Understanding Impingement Syndrome in the Shoulder: Causes and Rehabilitation

Understanding Impingement Syndrome in the Shoulder: Causes and Rehabilitation

The shoulder is a marvel of human anatomy, offering an impressive range of motion. However, this mobility comes at a cost, as the shoulder joint is highly susceptible to various conditions and injuries, one of the most common being impingement syndrome. In this  article, I will discuss the causes, symptoms, diagnosis, and treatment options for shoulder impingement syndrome, with a primary focus on rehabilitation techniques to help individuals recover and regain full shoulder functionality.

Introduction to Shoulder Impingement Syndrome

Shoulder impingement syndrome is a painful and often debilitating condition that occurs when the tendons of the rotator cuff and the subacromial bursa become pinched or impinged between the bones of the shoulder, primarily the acromion (a part of the scapula or shoulder blade) and the humerus (the upper arm bone). This impingement leads to inflammation, pain, and restricted shoulder movement.

Anatomy of the Shoulder

Before delving into the causes and rehabilitation of shoulder impingement syndrome, it’s crucial to understand the intricate anatomy of the shoulder joint. The shoulder comprises three bones: the humerus, the clavicle (collarbone), and the scapula (shoulder blade). The glenohumeral joint, where the head of the humerus articulates with the shallow socket of the scapula, allows for the remarkable range of motion in the shoulder.
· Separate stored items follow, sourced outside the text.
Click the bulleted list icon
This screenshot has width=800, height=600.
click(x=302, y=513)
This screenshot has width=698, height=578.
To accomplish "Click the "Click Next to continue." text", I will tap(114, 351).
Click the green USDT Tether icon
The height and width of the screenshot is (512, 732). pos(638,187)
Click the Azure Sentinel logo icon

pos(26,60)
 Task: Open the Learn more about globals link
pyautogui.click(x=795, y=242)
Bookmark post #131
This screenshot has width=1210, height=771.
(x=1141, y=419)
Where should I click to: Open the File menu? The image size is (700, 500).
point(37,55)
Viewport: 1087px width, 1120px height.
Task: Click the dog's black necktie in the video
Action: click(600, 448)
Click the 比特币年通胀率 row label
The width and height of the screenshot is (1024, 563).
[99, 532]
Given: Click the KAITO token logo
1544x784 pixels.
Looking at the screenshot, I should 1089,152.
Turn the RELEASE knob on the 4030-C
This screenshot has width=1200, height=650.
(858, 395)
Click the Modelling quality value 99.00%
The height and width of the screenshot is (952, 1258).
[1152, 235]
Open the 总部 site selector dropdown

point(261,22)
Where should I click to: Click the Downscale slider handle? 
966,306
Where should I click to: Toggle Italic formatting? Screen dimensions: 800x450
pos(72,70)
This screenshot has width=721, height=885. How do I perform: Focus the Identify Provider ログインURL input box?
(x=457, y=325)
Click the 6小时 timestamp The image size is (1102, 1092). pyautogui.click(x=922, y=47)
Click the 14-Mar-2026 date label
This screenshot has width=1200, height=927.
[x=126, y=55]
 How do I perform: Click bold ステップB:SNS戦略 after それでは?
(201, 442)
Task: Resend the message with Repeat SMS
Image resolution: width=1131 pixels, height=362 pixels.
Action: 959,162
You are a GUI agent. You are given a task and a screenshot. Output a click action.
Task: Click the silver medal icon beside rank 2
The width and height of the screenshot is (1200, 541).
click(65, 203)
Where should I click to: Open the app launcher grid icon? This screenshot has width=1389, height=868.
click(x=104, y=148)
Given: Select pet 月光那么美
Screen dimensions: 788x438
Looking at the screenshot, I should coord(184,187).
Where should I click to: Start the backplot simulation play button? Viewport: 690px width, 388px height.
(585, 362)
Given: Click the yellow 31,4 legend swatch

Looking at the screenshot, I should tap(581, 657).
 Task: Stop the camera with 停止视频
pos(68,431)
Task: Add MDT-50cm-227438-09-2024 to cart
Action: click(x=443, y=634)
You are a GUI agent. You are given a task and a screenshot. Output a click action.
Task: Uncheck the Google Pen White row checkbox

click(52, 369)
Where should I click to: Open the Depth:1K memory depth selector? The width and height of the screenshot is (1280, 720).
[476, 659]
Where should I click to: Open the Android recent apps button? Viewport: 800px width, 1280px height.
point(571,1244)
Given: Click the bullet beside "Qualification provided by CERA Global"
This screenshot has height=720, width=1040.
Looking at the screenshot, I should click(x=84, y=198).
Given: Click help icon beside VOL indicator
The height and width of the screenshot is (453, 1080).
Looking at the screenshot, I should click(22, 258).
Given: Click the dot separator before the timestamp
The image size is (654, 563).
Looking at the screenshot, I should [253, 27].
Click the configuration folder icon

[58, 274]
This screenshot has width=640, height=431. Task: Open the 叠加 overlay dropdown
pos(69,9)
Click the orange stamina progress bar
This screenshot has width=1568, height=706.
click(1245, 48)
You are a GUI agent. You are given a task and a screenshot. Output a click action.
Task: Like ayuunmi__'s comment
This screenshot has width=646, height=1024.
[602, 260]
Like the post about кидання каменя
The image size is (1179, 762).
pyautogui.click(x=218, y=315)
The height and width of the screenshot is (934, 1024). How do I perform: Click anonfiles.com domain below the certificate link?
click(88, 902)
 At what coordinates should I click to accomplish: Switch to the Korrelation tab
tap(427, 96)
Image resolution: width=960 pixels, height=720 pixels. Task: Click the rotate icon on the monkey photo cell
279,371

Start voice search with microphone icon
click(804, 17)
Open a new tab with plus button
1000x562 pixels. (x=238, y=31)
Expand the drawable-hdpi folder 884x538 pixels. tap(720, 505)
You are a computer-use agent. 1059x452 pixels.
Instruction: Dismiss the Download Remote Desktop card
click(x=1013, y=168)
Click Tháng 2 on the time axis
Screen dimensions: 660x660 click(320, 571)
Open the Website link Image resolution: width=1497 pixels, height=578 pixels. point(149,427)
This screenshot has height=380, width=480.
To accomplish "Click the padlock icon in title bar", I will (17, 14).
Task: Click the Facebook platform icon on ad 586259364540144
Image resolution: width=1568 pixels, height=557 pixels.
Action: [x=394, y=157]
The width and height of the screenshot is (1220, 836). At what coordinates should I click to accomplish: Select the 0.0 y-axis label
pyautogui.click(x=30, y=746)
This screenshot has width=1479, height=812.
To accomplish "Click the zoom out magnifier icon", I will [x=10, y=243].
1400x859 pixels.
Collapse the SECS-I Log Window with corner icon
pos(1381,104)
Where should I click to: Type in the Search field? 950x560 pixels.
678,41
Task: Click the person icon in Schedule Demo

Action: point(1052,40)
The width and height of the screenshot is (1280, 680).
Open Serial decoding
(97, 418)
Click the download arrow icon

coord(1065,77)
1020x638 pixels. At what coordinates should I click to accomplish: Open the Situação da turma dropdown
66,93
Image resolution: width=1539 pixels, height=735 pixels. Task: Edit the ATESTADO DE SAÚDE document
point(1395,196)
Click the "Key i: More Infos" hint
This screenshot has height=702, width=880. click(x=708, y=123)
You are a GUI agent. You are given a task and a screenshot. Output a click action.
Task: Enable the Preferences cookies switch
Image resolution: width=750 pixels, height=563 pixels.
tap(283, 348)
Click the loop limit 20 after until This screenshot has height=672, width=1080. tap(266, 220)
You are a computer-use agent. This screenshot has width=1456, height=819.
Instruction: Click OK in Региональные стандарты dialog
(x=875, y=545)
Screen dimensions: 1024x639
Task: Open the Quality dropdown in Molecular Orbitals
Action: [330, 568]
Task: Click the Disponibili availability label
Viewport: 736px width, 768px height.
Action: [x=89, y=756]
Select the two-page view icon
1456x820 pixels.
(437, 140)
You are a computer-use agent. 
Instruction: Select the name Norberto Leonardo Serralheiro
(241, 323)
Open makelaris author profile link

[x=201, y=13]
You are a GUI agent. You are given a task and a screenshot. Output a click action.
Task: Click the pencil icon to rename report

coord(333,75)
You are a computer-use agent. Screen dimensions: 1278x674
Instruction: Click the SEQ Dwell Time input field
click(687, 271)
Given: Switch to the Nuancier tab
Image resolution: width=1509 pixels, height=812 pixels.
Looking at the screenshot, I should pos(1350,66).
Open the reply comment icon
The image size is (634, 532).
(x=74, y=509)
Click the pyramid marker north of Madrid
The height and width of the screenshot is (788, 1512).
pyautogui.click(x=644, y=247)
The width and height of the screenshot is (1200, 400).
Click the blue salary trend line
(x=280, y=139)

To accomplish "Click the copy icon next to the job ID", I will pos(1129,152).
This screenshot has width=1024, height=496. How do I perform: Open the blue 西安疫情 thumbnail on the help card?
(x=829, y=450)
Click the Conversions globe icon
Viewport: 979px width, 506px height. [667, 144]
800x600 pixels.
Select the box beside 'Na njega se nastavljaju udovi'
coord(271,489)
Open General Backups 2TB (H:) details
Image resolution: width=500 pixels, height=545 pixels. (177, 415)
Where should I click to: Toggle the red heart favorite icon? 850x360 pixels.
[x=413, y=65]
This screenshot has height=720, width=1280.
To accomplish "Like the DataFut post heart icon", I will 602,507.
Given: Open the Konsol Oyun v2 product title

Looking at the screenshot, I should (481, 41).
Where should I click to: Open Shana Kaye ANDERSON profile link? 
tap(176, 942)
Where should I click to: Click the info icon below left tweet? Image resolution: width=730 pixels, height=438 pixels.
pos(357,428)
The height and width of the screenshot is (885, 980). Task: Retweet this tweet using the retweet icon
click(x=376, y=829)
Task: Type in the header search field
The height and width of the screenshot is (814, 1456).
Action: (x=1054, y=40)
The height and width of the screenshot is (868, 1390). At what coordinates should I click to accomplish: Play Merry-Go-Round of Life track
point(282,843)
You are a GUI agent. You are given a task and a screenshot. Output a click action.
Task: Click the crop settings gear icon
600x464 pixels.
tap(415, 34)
Rotator Cuff and Subacromial Bursa – The rotator cuff is a group of four tendons and muscles that stabilize the shoulder joint and facilitate its movement. These four muscles include the supraspinatus, infraspinatus, teres minor, and subscapularis. They work in unison to control arm movements and maintain joint integrity. The subacromial bursa is a fluid-filled sac that reduces friction between the rotator cuff tendons and the acromion, promoting smooth shoulder motion.

Causes of Shoulder Impingement Syndrome

Understanding the underlying causes of shoulder impingement syndrome is crucial for effective rehabilitation. Several factors contribute to the development of this condition.

Anatomical Factors

Shape of the Acromion

The shape of the acromion can vary from person to person. Some individuals have a flat or curved acromion, while others have a hooked or pointed acromion. A hooked acromion is more likely to impinge on the underlying tendons, increasing the risk of impingement syndrome.

Bone Spurs

Over time, the formation of bone spurs (osteophytes) on the acromion or the clavicle can reduce the space within the subacromial space, making impingement more likely.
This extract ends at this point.